According to the SEC, the new whistleblower authority will help the agency maximize its resources and effectiveness by increasing the number of high-quality tips that it might not otherwise receive without the incentives in place. SEC spokesman, John Nester, has already reported that that SEC has seen a “significant increase in high-quality tips.”


However, the whistleblower program is highly controversial. Many argue that such an incentive program pits employees against employers and creates a disincentive for employees to utilize internal compliance structures mandated by the 2002 Sarbanes-Oxley Act. According to Susan Hackett, senior vice president and general counsel for the Association of Corporate Counsel, the new program encourages “a lot of people who are being opportunistic or who are looking to actually help create problems they can then profit from.” She argues that compliance culture morphs from a “let’s fix it” attitude into a self-enterprising one, which creates clear compliance challenges. Tom Quaadman, vice president of the Capital Markets Competitiveness at the U.S. Chamber of Commerce takes a similar stance. Both advocate that whistleblowers should first be required to make use of internal reporting and investigative systems before submitting their complaints to the SEC. Further, these organizations call for a ban on monetary recovery for individuals who were engaged in the underlying misconduct before reporting. Quaadman asserts that whatever rules are finally implemented need to operate in such a way so as to promote good corporate behavior, not employee contrivance.


Another concern about the proposed Whistleblower Program is that there will be an increase in the number of frivolous allegations. This concern arises from acknowledgement that whistleblower complaints can act as a double-edged sword: they can be instrumental in identifying and correcting corporate misconduct but often, such complaints are made by underperforming employees in an attempt to advance personal grievances against their employer.

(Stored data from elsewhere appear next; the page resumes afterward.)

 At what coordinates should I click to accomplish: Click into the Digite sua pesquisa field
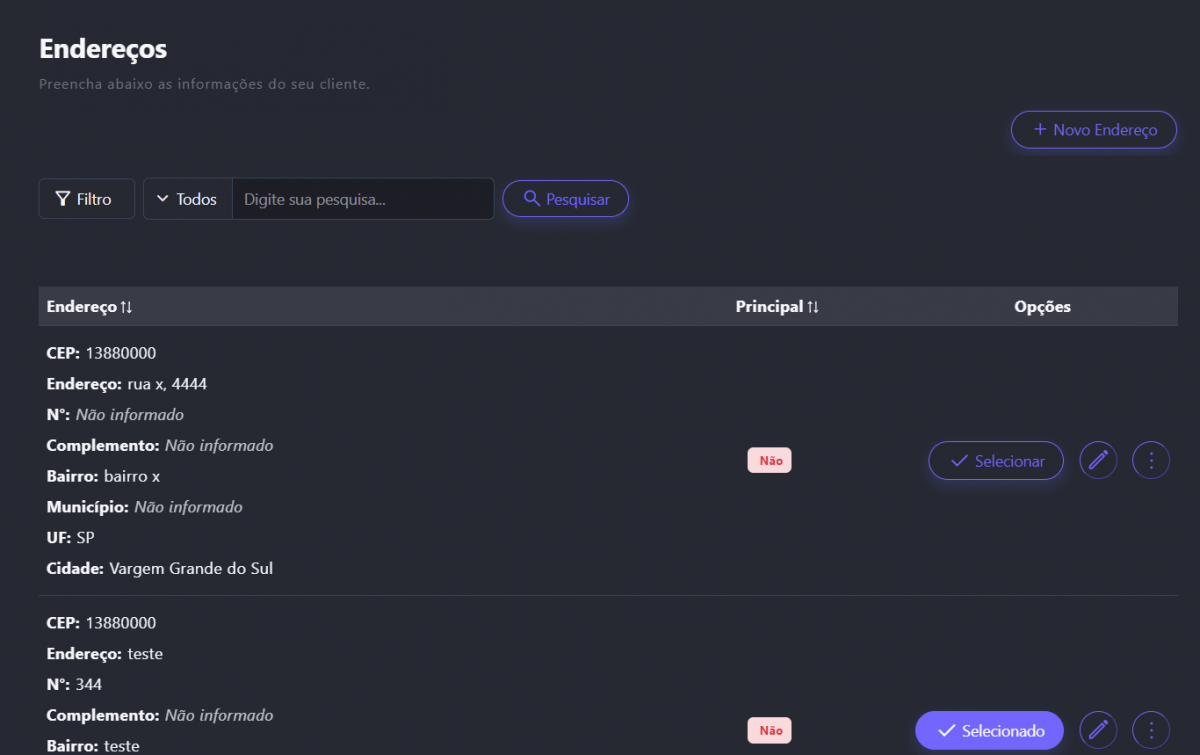362,199
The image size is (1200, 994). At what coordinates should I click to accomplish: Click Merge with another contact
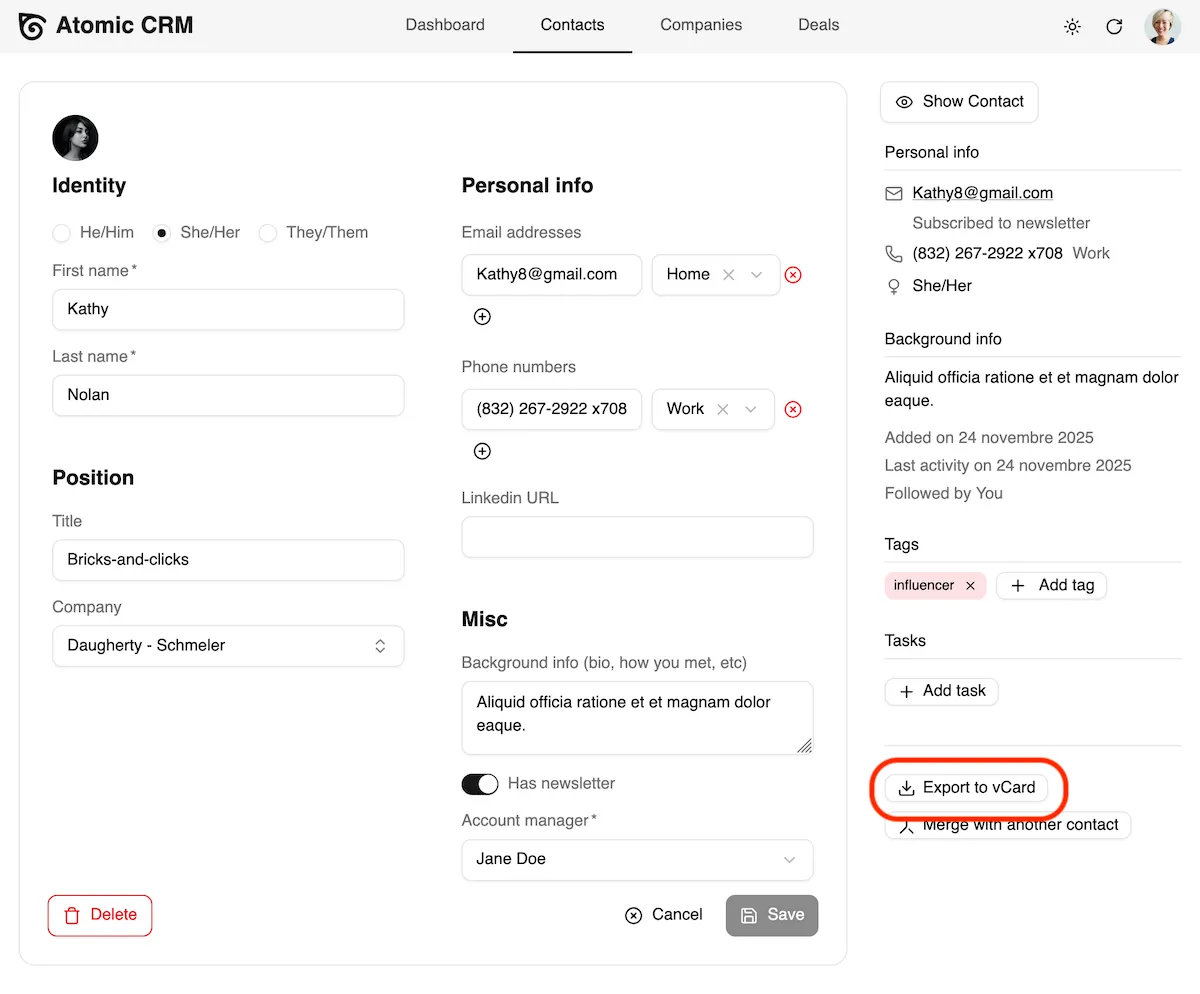tap(1020, 825)
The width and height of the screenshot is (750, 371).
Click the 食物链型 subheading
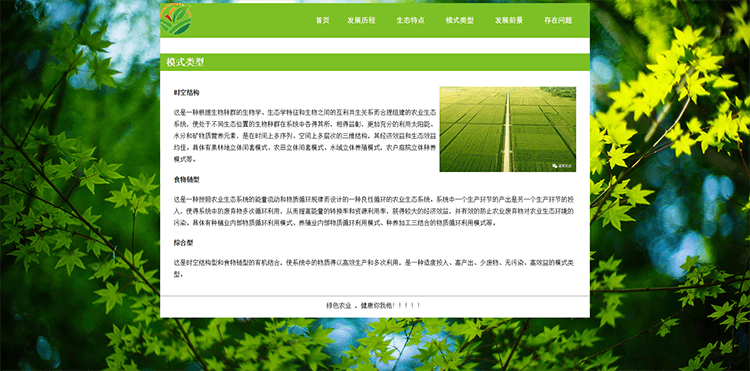click(187, 180)
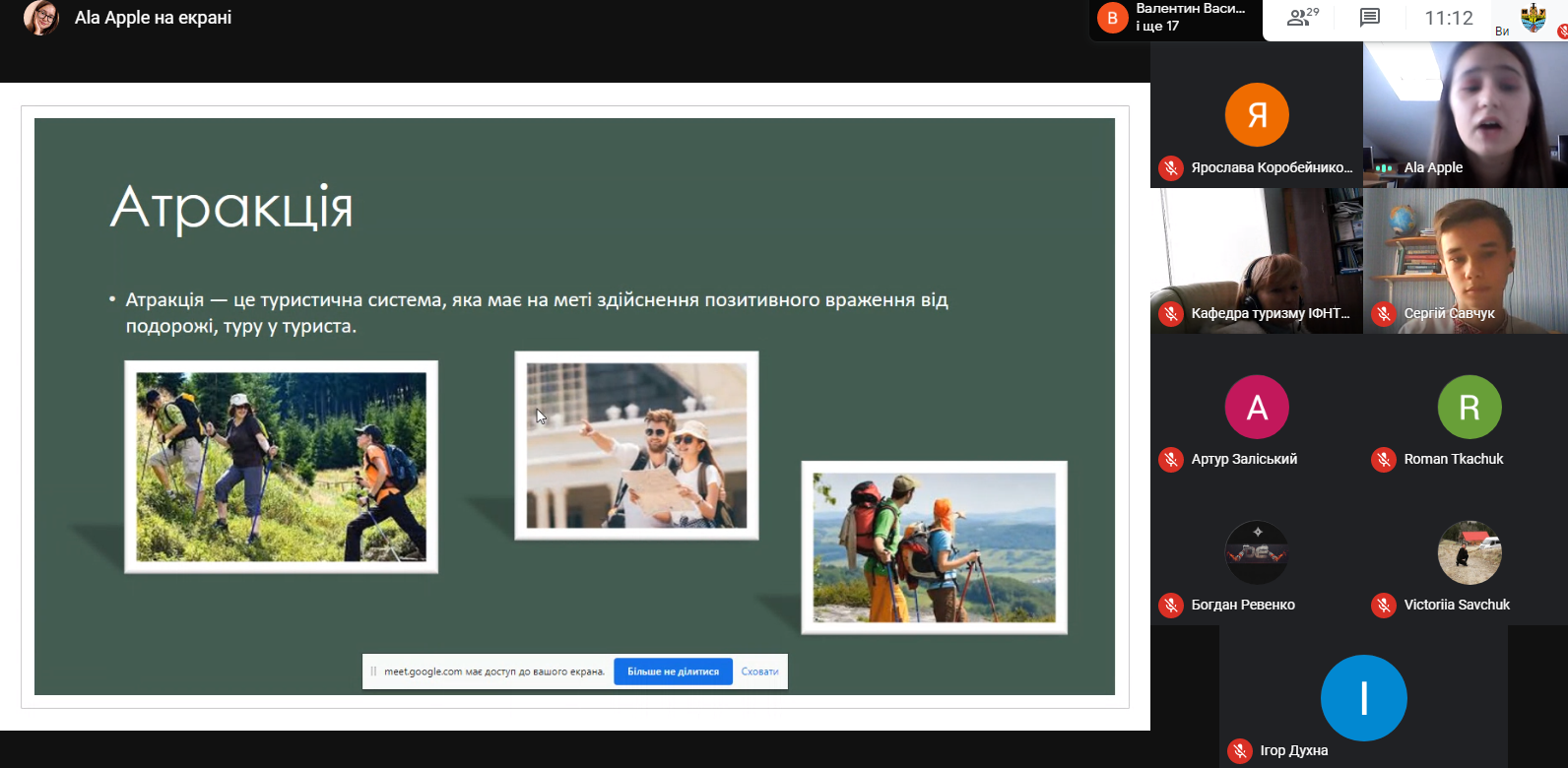Image resolution: width=1568 pixels, height=768 pixels.
Task: Open the meeting chat panel
Action: click(1369, 18)
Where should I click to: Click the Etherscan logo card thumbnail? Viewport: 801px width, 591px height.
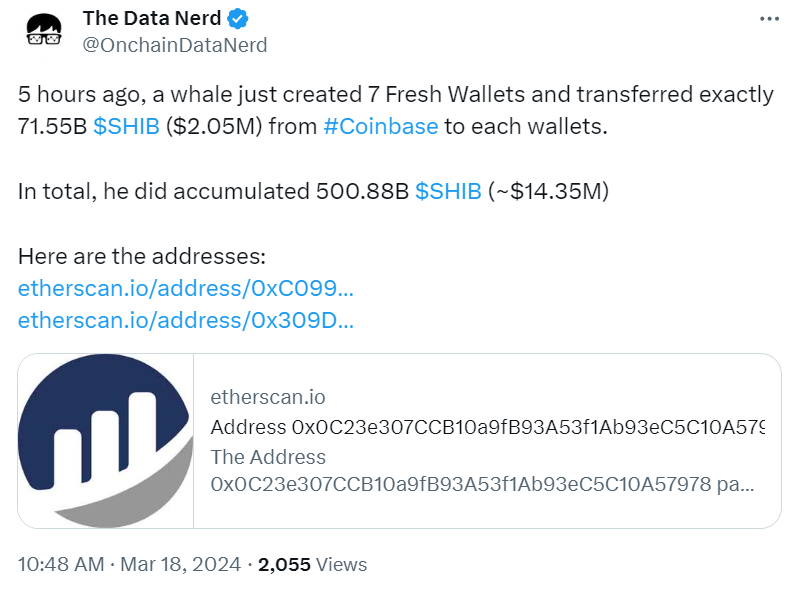coord(106,441)
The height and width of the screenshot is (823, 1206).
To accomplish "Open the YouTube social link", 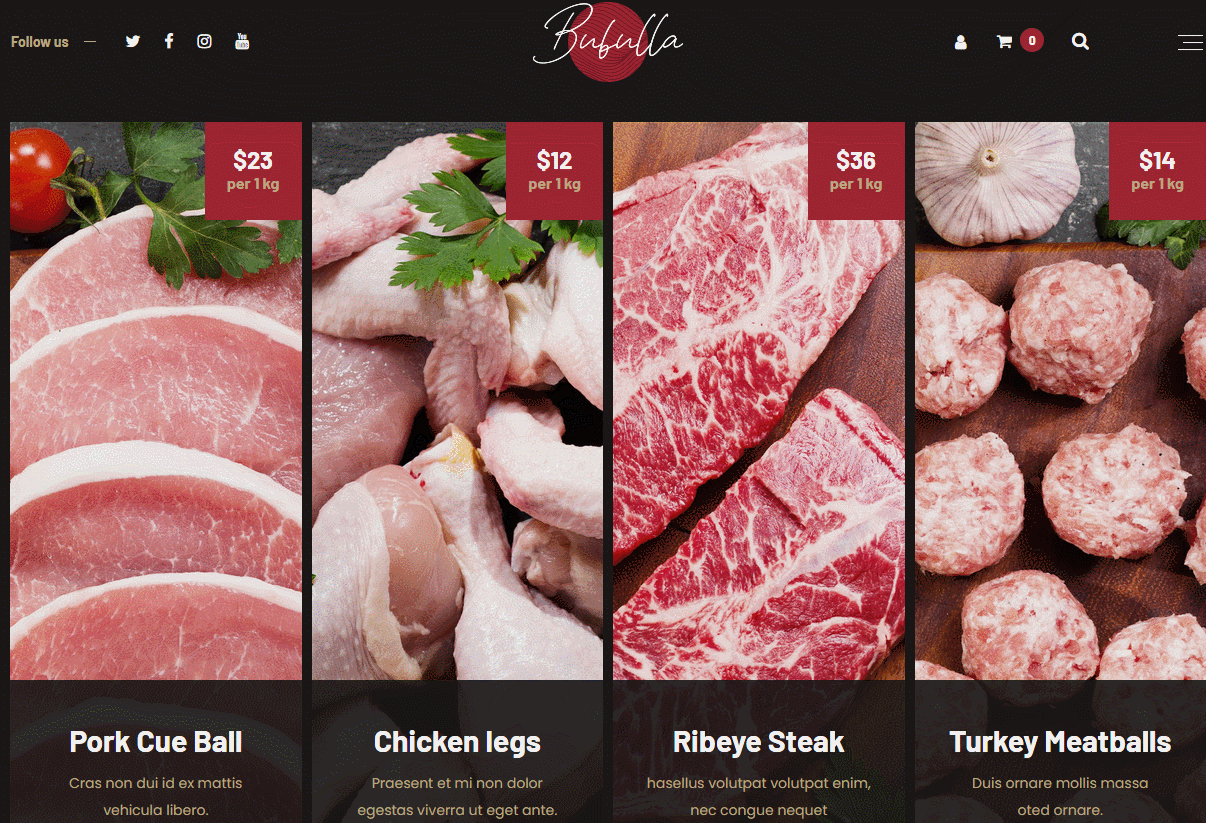I will pyautogui.click(x=242, y=41).
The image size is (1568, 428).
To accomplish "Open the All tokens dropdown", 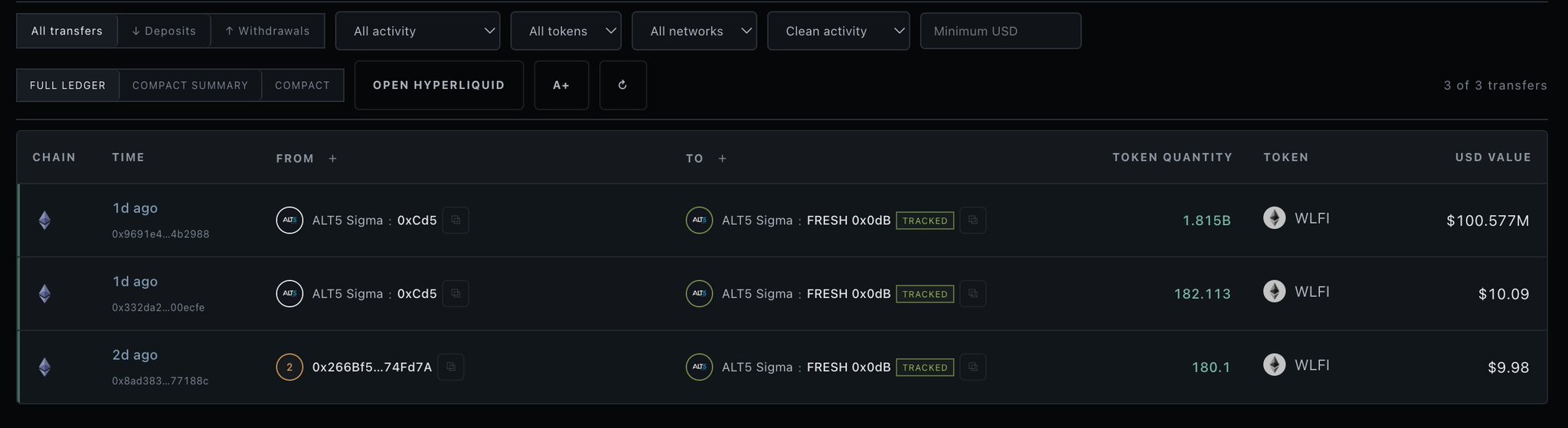I will point(566,31).
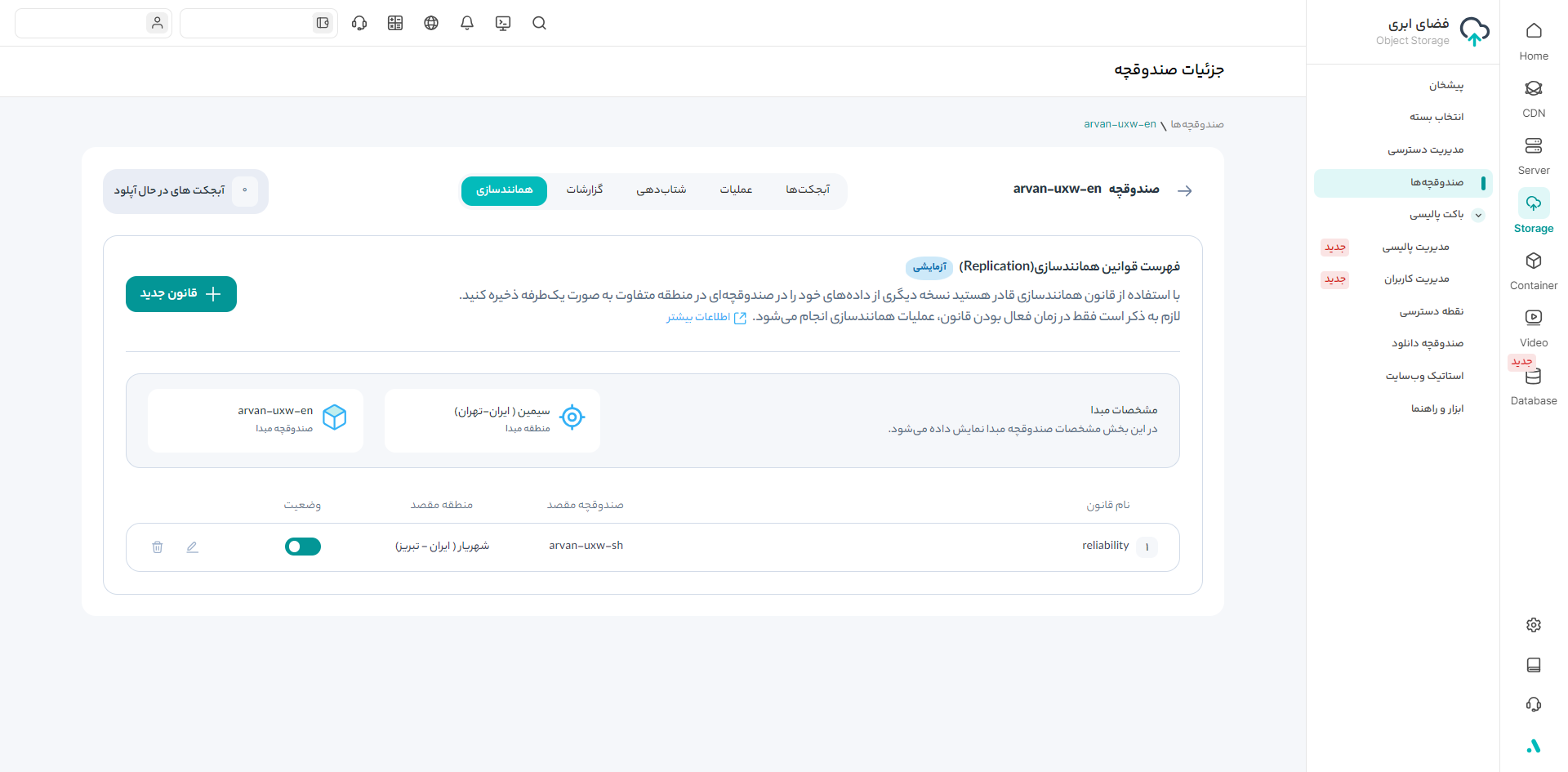This screenshot has height=772, width=1568.
Task: Click the back arrow beside bucket name
Action: click(x=1185, y=190)
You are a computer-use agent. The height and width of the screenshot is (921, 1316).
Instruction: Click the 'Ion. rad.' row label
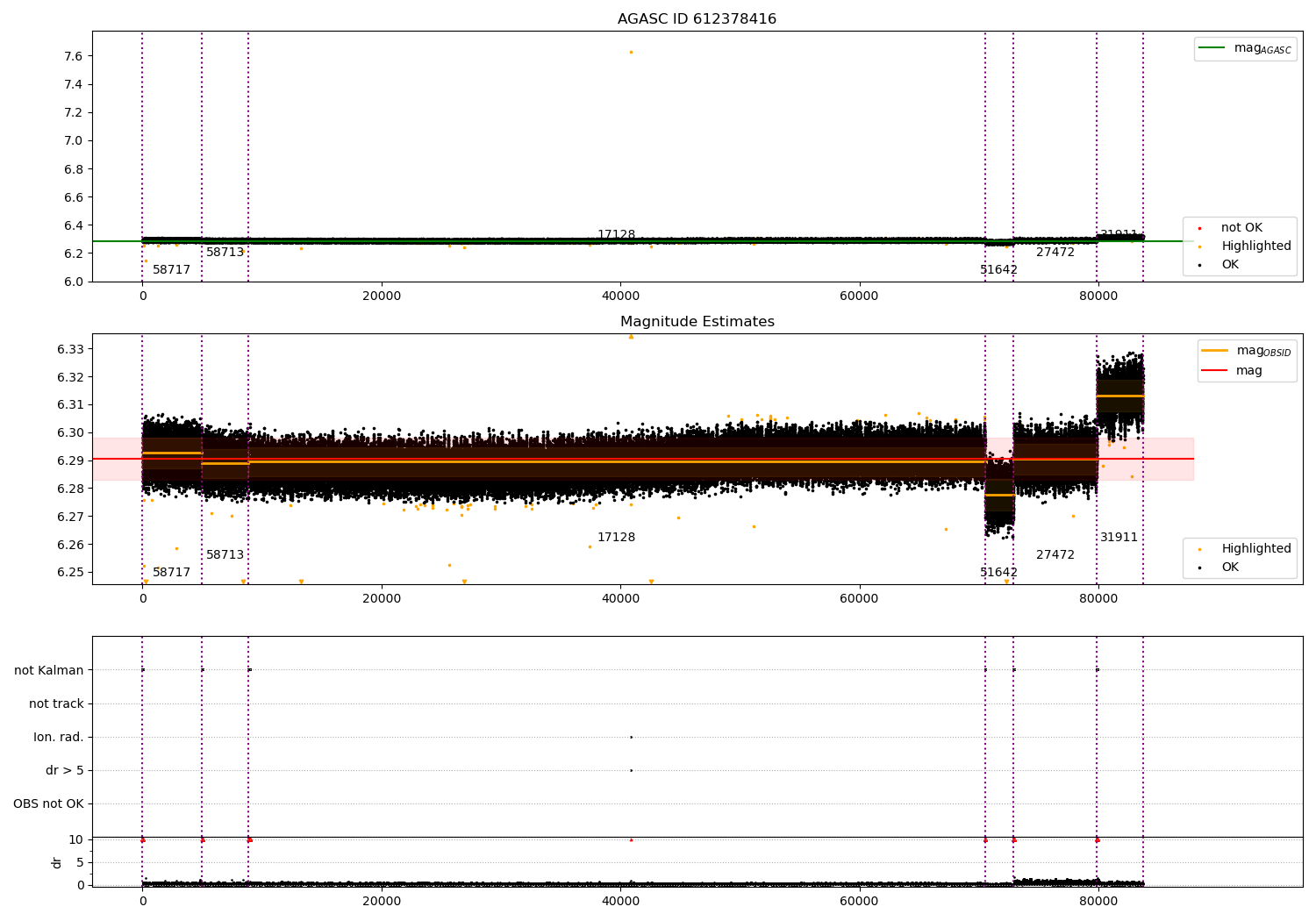click(x=59, y=737)
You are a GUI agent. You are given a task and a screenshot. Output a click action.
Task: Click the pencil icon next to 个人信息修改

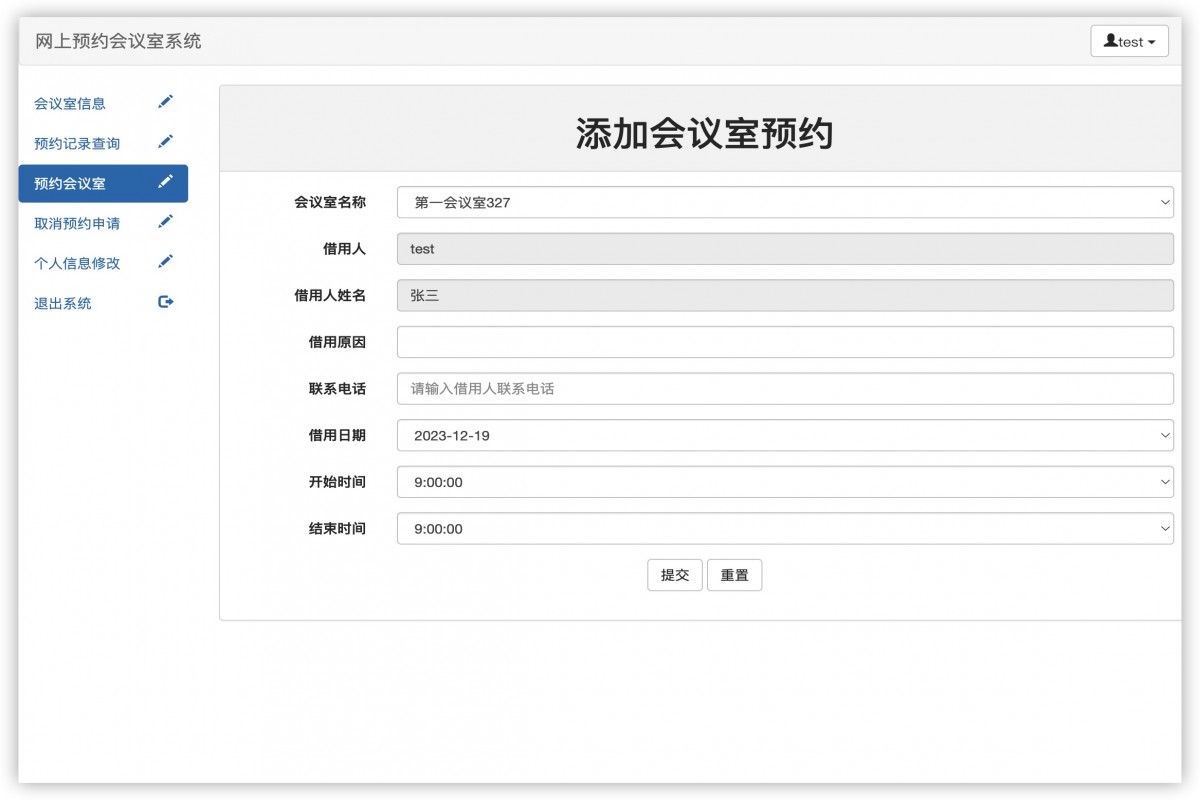166,261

To counter these arguments, proponents of the whistleblower program cite to other successful programs with robust monetary rewards like that under the False Claims Act, which helped facilitate large settlements with pharmaceutical giants Pfizer and Eli Lilly for corporate misconduct. They take the stance that individuals who become aware of misdeeds are not eager to blow the whistle, but merely do so to keep their jobs or do what is right. Even among supporters, there is dissonance regarding the scope of the SEC’s proposed program. Some advocate for a broader definition of “whistleblower” and others are skeptical about the program’s potential for success because of limited resources and the program’s failure to address coordination of investigations between overlapping federal agencies.


In November 2010, the SEC released its proposed set of rules that will be used to implement the whistleblower program. The comment period for these rules expired on December 17, 2010, but the SEC has not issued final rules yet. Under the deadline set by Dodd-Frank, the SEC was supposed to have its final rules for the Whistleblower Incentives and Protection Program in place by April 21, 2011. In an April 26 interview, Mary Shapiro, chairman of the SEC, disclosed that the SEC is “now finalizing its whistleblower rules.” However, according to the SEC’s implementation calendar, the planned finalization of the rules is slated to be released between now and July. So far, the only completed installation of the program is the establishment of the new Whistleblower Office and appointment of Sean McKessy as the new director of that office.


Despite the delay in final rules and implementation, whistleblowers are currently protected from retaliation and entitled to applicable monetary rewards because Dodd-Frank provided temporary rules applicable for anyone who came forward after July 22, 2010. These temporary rules remain in effect until the SEC passes its final rules.